In a review of the "Best Books of November 2024", Glamour UK described Resist as a "paradigm-shifting book," stating that it "not only celebrates the courage and determination of these young leaders but also emphasises the importance of their voices in shaping the future."

In a starred review from Booklist, A. E. Siraki describes Resist as "incredibly detailed and accessibly readable." Siraki discusses how "Omokha intersperses stories of individual race crimes with broader movements such as the formation of the NAACP, steadily guiding readers through each era. She helpfully bridges one time period with the next with the precision of a documentary filmmaker."

In another starred review, BookPage called Resist "a must-read for anyone looking to dive into the collected history of Black youth activism and its immense impact on America—and perhaps learn how to take action themselves."

Forbes referenced the book's timeliness: "At a time when activism and protest are happening throughout the U.S... Resist is particularly engaging as Omokha weaves in her experiences as a Black immigrant in the U.S., offering a personal voice."

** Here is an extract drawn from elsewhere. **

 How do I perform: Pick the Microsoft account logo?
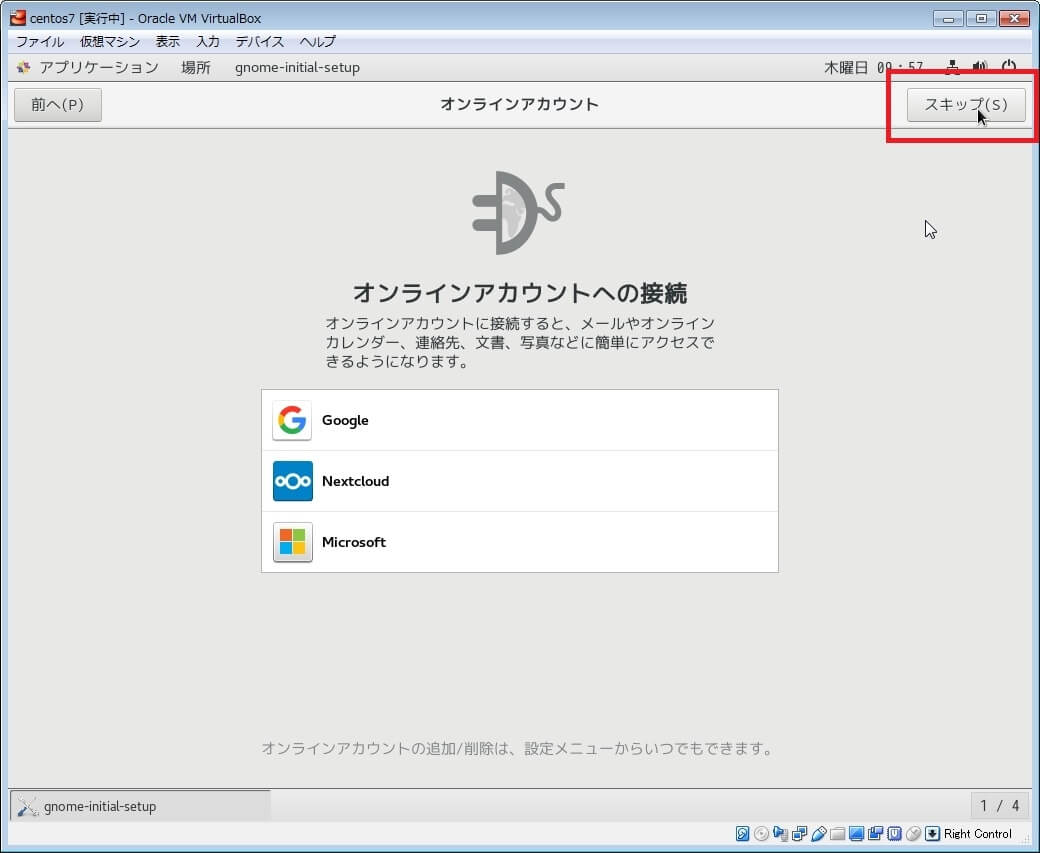pyautogui.click(x=292, y=542)
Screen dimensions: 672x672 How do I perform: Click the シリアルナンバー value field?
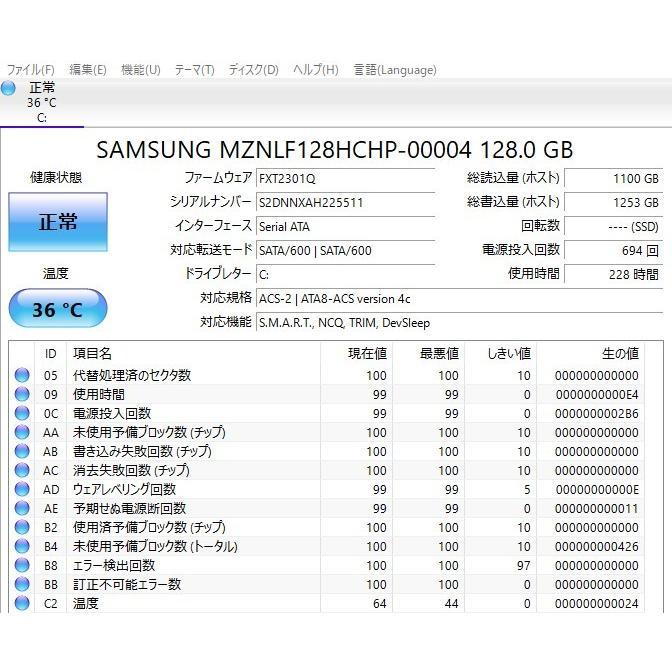pos(345,202)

ELLE said, "Omokha reminds us that young Black activists have always been beacons of hope and insisted on making America live up to its promise."

When discussing the takeaways from her debut during an MSNBC Morning Joe interview, Omokha said that the people she covers in Resist show that "your voice is your weapon".

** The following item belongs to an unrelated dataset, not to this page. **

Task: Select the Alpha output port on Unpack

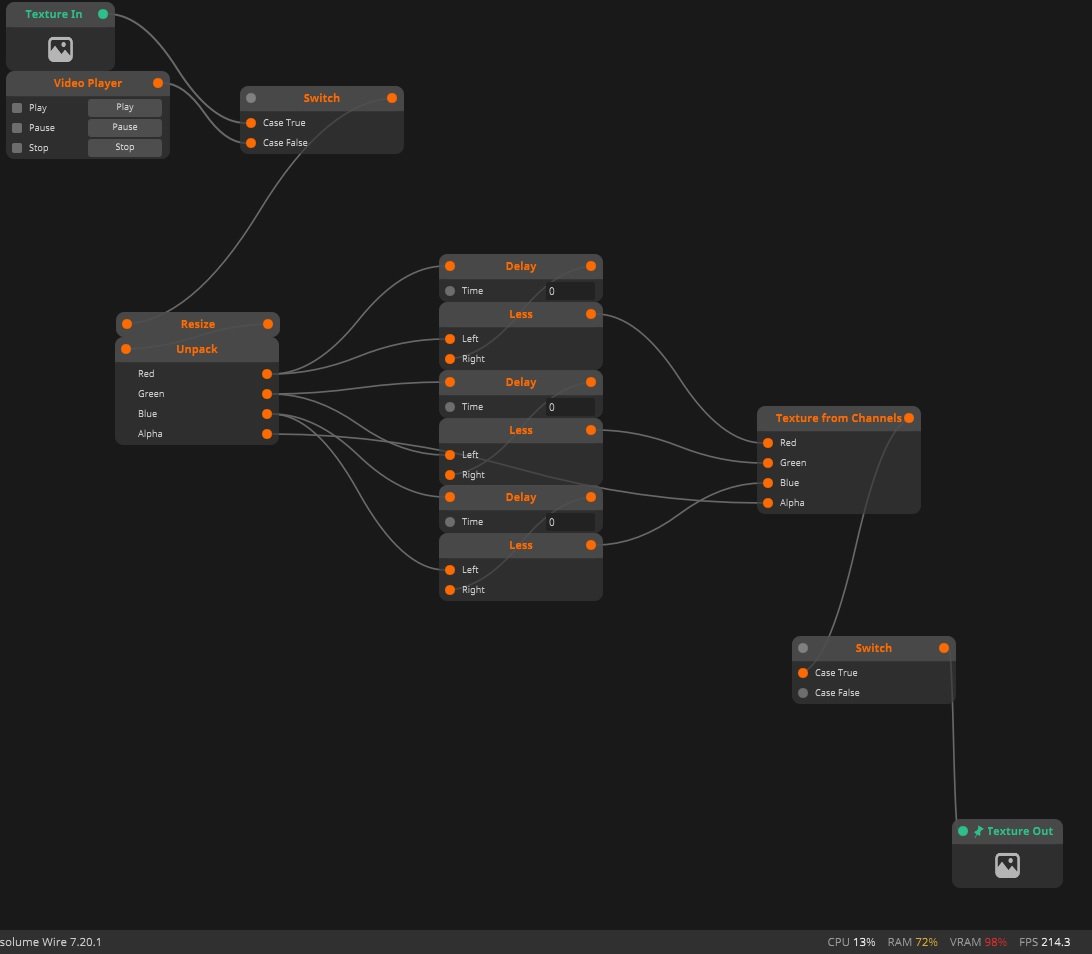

Other critical reviews include those from Jonathan Eig, who called the book "Bold, inspiring, an act of resistance in itself." Jelani Cobb said Omokha "has written a crucial distillation of a century of activism and the changes wrought by it." Sunny Hostin called the book a "crucial asset and resource for today’s society" and that "encapsulates the everlasting and unwavering fight for justice and equality led by the trailblazing activists from decades past who are still influencing young Black leaders today."

Resist was featured at the 2025 Los Angeles Times Festival of Books, where Omokha participated in the "Speak Out: The Evolution of Activism" panel and book signing.